L’approche analytique d’Andrew Lycett à l’égard de deux personnages hautement analytiques (l’un réel et l’autre fictif) constitue l’un des aspects attrayants du livre. Il s’agit d’une enquête approfondie sur la manière dont le monde extérieur de Conan Doyle a créé le monde de Sherlock Holmes et, inversement, sur la manière dont le monde de Sherlock Holmes a influencé, dans une certaine mesure – et dans une large mesure au sein de la littérature anglaise – le monde dans lequel nous vivons. Comme l’écrit Andrew Lycett, « Bien que Sherlock Holmes soit une créature de l’époque brumeuse dans laquelle il a été créé, il est aussi de tous les temps . »

Holmes (à droite) et Watson dans une illustration de Sidney Paget pour « The Adventure of Silver Blaze ». Magazine Strand Vol iv. 1892. Page 646. Collection privée Alex Werner. (Domaine public)

Andrew Lycett a écrit un livre délicieux qui présente Sherlock Holmes sous un angle différent, de manière à ce que les lecteurs puissent voir Holmes de l’intérieur.

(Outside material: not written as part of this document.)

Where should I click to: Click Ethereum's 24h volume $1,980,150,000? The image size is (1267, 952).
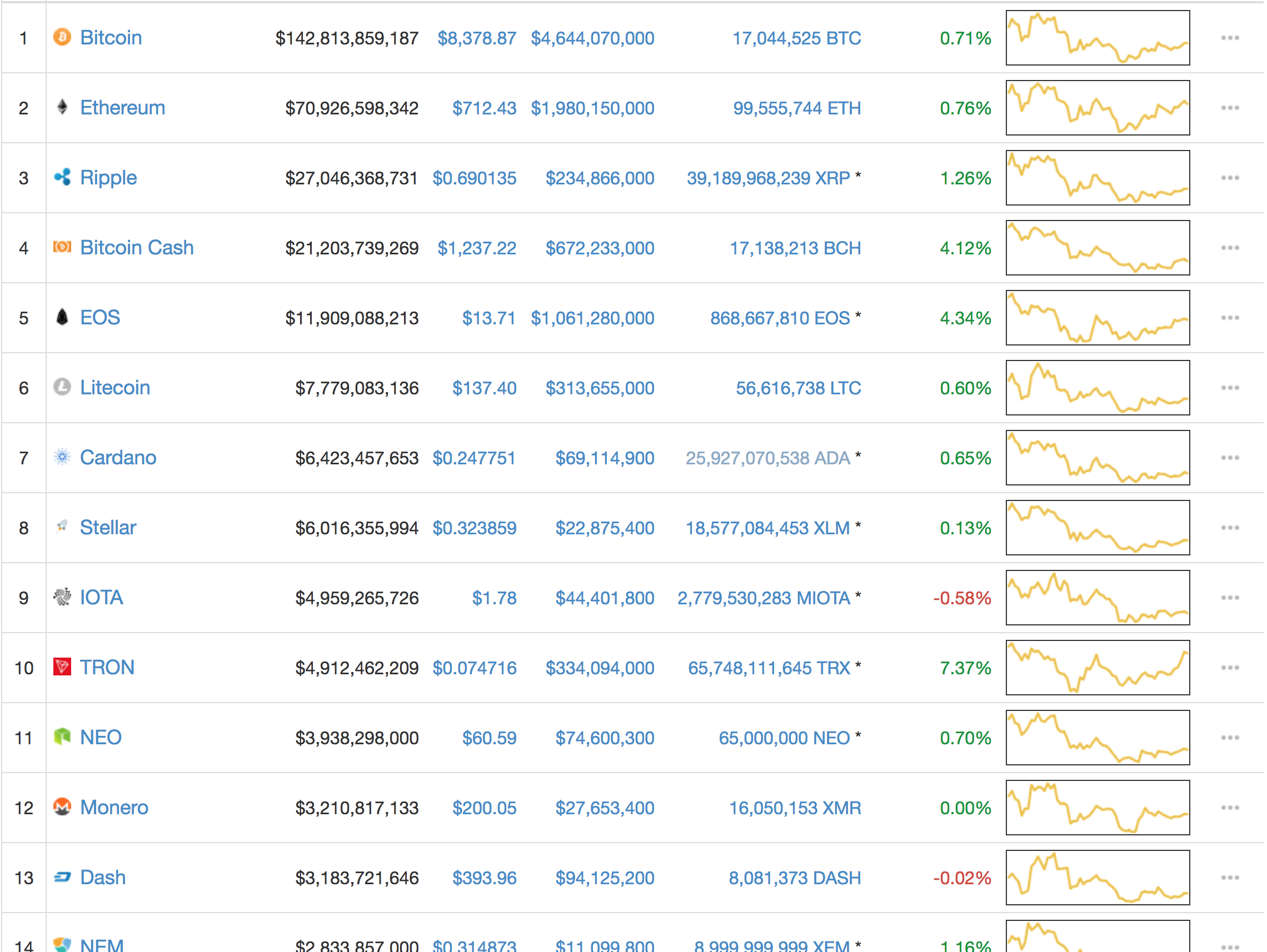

Les mondes de Sherlock Holmes est un objet de collection en raison de sa belle conception, de son grand nombre d’images (telles que les croquis de Sidney Paget du Strand Magazine, où la série a débuté, et les affiches de films du siècle dernier), ainsi que des photos de référence.

L’ouvrage comprend en outre des photos de référence d’œuvres d’art influentes, de paysages urbains londoniens et de Scotland Yard. Enfin, il résout plusieurs mystères Sherlockiens, comme l’origine de la phrase de Sherlock Holmes « elementary, my dear Watson » (élémentaire, mon cher Watson), de sa casquette en peau de cerf et de sa pipe courbée. Mais plus encore, il s’agit d’un ouvrage bien écrit qui explique non seulement le monde créé par Sherlock Holmes, mais aussi le monde réel de Conan Doyle. Une lecture hautement recommandée aux Sherlockiens de tous bords.

The Worlds of Sherlock Holmes: The Inspiration Behind the World’s Greatest Detective de Andrew Lycett.